Awal Cerita dari Sekolah
Anak saya yang kini duduk di kelas VIII SMP, minggu ini mulai mendapat jatah Makan Bergizi Gratis (MBG) di sekolahnya. Program ini tentu niatnya baik, untuk menanamkan kebiasaan makan bergizi, memperkuat kebersamaan, dan memastikan anak-anak tidak belajar dalam keadaan lapar.
Namun berangkat dari pengalaman saya di sekolah tempat saya mengajar, sering kali jatah makan itu tidak habis dimakan. Alasannya sederhana: menunya dianggap kurang menggugah selera. Ada anak yang lebih memilih jajan di kantin, ada juga yang hanya mengambil lauknya tanpa menyentuh nasi. Akibatnya, makanan terbuang, dan esensi MBG sebagai program gizi dan kebersamaan menjadi kurang terasa.
Bekal Bernama Misting
Belajar dari pengalaman itu, saya memutuskan untuk memberi anak saya misting tempat makan pribadi yang selalu ia bawa setiap kali sekolah. Maksud saya sederhana: kalau suatu hari menu MBG-nya tidak cocok di lidah, ia bisa menuangkannya ke misting itu untuk dibawa pulang.
Dengan begitu, makanannya tidak terbuang percuma.
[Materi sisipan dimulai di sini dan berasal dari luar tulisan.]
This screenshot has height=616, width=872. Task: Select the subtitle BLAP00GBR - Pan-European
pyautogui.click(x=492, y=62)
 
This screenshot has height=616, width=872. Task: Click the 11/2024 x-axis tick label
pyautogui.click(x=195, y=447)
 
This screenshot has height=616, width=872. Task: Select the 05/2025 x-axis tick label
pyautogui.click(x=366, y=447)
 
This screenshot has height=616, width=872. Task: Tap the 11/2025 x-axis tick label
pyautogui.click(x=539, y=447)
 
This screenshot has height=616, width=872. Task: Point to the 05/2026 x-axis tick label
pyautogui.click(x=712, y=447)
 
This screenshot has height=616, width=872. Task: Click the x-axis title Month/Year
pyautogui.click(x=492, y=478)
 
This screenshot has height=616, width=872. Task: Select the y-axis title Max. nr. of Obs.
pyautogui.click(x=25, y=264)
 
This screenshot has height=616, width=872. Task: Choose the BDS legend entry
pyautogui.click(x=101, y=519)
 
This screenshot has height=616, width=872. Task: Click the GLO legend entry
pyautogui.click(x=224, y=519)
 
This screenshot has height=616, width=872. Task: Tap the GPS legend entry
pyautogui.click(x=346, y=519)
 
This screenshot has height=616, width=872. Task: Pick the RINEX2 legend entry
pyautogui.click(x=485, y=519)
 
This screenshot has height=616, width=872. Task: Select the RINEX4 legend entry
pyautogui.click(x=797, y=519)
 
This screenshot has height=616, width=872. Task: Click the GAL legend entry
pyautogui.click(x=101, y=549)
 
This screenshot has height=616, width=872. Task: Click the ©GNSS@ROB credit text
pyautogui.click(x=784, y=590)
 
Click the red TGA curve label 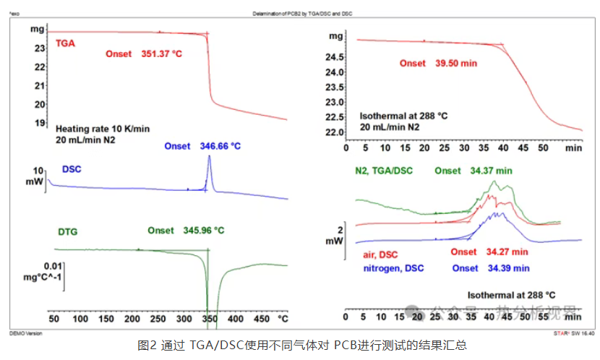point(65,43)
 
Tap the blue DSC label point(72,169)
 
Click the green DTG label point(67,232)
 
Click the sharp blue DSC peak point(209,160)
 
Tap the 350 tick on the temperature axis point(208,318)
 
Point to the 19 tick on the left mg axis point(41,122)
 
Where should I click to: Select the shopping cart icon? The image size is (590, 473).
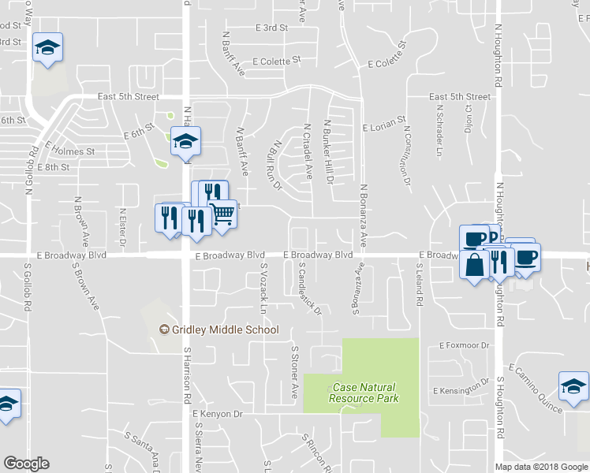222,214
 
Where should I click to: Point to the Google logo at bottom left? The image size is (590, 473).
26,464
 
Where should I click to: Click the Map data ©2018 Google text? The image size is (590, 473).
542,467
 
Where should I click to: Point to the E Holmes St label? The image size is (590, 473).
70,149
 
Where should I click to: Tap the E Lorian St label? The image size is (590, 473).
383,126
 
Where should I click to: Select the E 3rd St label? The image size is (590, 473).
271,28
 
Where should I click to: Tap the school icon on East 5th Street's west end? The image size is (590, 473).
47,48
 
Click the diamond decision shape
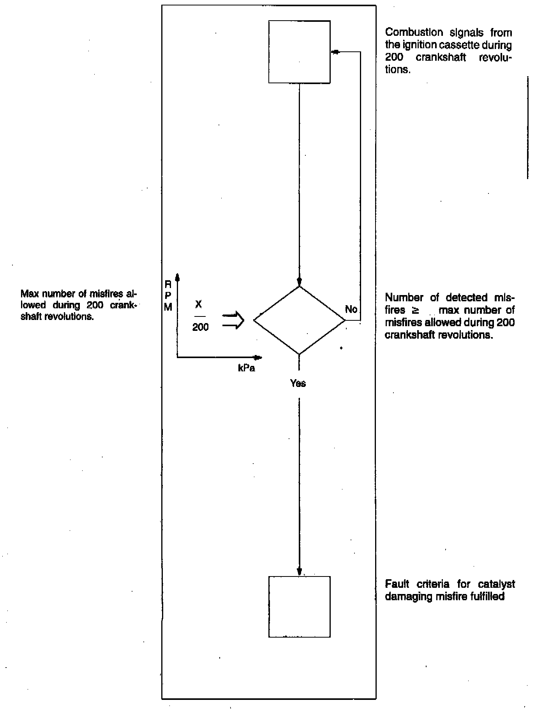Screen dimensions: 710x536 click(x=299, y=320)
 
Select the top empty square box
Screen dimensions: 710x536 click(x=299, y=52)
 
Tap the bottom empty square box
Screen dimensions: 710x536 click(x=299, y=606)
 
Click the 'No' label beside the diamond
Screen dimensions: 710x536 click(x=351, y=309)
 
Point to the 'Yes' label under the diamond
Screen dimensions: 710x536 click(x=298, y=383)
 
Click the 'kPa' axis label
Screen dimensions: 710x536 click(x=246, y=368)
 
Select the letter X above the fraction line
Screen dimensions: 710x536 click(x=198, y=305)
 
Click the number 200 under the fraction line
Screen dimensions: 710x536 click(x=200, y=327)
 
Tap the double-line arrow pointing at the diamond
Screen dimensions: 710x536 click(x=233, y=321)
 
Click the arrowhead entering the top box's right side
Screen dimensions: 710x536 click(x=334, y=52)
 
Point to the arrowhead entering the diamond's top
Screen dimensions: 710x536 click(x=299, y=282)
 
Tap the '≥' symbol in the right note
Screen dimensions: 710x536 click(x=415, y=310)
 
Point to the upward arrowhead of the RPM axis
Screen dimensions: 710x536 click(x=177, y=277)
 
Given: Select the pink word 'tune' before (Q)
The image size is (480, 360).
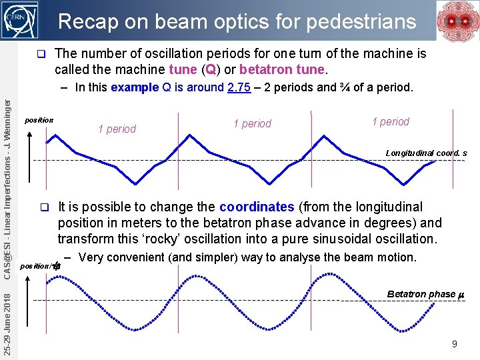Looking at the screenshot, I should (183, 69).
Di rumah, bisa kami olah kembali atau dimakan saat sore. Saya tidak ingin anak saya terbiasa membuang makanan hanya karena alasan tidak enak. Bagi saya, menghargai makanan sama pentingnya dengan belajar di kelas.
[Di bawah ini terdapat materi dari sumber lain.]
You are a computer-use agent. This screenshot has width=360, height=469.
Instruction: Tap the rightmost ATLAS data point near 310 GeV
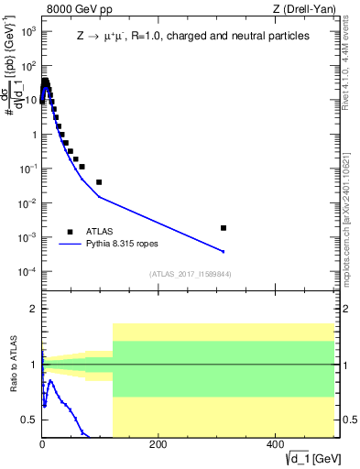pyautogui.click(x=224, y=227)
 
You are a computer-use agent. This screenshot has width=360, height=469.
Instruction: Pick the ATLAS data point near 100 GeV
pyautogui.click(x=99, y=182)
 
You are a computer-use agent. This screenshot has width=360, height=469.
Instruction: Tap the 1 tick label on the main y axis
pyautogui.click(x=33, y=135)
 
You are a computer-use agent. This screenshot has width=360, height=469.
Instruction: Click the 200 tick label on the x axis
pyautogui.click(x=158, y=444)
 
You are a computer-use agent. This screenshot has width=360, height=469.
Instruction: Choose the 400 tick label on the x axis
pyautogui.click(x=274, y=444)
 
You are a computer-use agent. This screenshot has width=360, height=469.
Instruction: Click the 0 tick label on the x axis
pyautogui.click(x=42, y=444)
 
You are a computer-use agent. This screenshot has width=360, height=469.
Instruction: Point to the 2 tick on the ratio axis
pyautogui.click(x=33, y=309)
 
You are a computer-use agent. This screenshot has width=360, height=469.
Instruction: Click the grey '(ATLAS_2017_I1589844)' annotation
pyautogui.click(x=191, y=273)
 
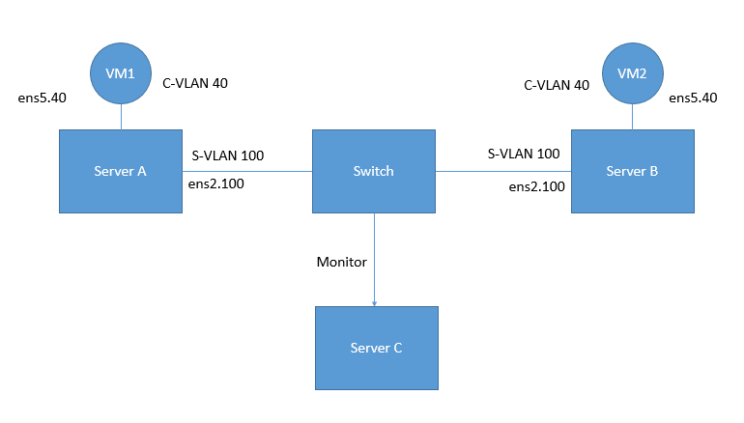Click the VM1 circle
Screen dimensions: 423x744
click(120, 74)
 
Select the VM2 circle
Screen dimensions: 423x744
click(632, 73)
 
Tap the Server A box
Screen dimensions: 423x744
click(120, 171)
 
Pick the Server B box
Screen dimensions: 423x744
click(632, 171)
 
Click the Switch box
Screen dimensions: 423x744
click(373, 171)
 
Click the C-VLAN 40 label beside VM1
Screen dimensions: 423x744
click(194, 84)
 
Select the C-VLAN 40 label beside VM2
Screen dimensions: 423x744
click(557, 85)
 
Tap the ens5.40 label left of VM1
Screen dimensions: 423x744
click(43, 99)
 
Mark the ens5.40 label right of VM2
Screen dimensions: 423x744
click(693, 98)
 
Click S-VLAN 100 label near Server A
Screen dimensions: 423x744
click(228, 155)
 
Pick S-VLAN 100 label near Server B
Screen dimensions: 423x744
click(523, 154)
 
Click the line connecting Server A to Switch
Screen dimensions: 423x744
click(246, 171)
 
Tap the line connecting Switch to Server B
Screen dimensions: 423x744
click(502, 171)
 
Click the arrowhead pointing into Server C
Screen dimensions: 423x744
click(374, 301)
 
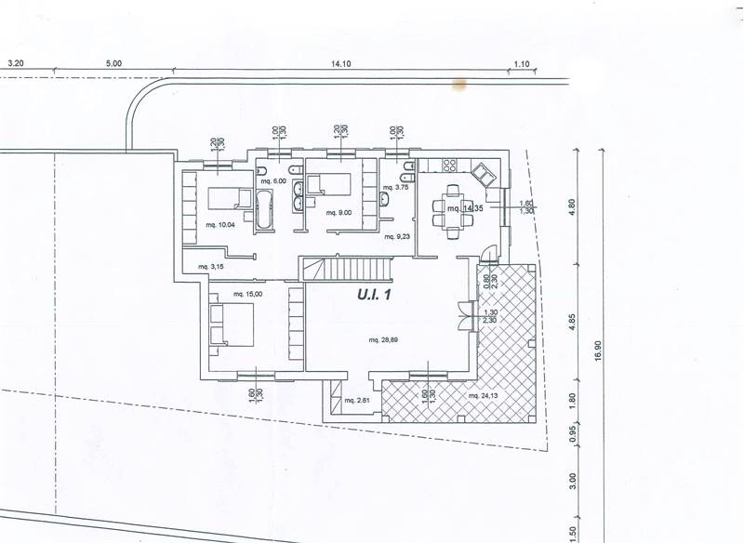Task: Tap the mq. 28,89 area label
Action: pyautogui.click(x=384, y=341)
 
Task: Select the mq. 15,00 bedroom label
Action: pyautogui.click(x=246, y=295)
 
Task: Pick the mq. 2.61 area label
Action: pyautogui.click(x=357, y=401)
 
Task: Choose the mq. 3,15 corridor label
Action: pyautogui.click(x=212, y=268)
Uang Jajan Tetap, Tapi dengan Tanggung Jawab
Kebijakan berikutnya yang saya ambil: uang jajannya tetap saya berikan penuh, meskipun sekolah sudah menyediakan MBG. Saya tidak ingin mengurangi hak anak untuk belajar mengatur uangnya sendiri. Justru di sinilah kesempatan untuk menanamkan nilai tanggung jawab dan pilihan.
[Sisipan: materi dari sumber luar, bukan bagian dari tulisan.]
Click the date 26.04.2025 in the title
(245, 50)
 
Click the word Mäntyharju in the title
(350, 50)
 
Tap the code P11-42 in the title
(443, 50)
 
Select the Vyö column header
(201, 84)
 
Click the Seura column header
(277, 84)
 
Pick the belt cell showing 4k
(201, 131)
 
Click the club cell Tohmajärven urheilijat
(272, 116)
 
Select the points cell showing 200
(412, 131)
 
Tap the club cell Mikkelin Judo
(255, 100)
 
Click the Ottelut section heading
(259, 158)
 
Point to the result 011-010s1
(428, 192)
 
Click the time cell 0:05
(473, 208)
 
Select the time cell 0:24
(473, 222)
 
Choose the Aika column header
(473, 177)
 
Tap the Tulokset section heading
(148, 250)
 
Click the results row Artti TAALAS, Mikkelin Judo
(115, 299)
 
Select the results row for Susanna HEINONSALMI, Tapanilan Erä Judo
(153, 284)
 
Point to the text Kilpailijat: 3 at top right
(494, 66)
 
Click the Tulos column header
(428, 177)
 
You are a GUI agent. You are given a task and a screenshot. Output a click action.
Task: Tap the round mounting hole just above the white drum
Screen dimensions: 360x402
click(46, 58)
Kalau ia ingin makan MBG, silakan. Kalau ingin membeli makanan lain di kantin, juga boleh. Tapi semua itu harus dipertimbangkan dengan bijak: mana yang paling ia butuhkan, bukan sekadar keinginan sesaat.
Selanjutnya jika ada uang jajan yang tersisa, saya memberinya kebebasan untuk menabung. Ia sudah punya beberapa keinginan yang sejak lama belum terwujud: membeli laptop sendiri, dan beberapa dress code yang sering digunakan teman-temannya dalam kegiatan bersama.